Aim =>
Count the lines in the data below that contain the word "resolution", and reply with the number alone.

Element lookup data

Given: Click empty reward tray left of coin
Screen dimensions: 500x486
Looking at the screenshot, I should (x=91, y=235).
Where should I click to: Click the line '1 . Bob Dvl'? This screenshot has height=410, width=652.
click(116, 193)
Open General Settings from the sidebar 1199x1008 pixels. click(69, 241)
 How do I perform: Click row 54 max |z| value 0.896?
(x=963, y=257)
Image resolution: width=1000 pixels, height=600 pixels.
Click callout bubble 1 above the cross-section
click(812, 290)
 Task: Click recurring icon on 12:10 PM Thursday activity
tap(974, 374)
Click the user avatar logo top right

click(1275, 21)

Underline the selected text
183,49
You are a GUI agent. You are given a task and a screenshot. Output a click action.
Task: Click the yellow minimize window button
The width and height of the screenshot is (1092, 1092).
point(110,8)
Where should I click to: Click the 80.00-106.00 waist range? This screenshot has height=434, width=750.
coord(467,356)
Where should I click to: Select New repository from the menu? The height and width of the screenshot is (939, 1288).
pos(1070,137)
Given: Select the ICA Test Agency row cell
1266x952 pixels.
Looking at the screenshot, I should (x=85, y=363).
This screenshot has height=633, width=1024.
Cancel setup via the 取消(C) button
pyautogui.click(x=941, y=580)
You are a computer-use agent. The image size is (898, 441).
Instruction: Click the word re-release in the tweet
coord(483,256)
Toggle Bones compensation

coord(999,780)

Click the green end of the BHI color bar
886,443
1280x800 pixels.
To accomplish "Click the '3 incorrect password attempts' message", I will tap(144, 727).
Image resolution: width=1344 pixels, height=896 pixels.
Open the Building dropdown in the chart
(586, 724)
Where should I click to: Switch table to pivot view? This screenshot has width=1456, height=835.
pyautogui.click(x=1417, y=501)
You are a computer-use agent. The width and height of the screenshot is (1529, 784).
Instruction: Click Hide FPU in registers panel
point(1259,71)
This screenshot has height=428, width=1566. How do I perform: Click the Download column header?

Exercise solution =>
2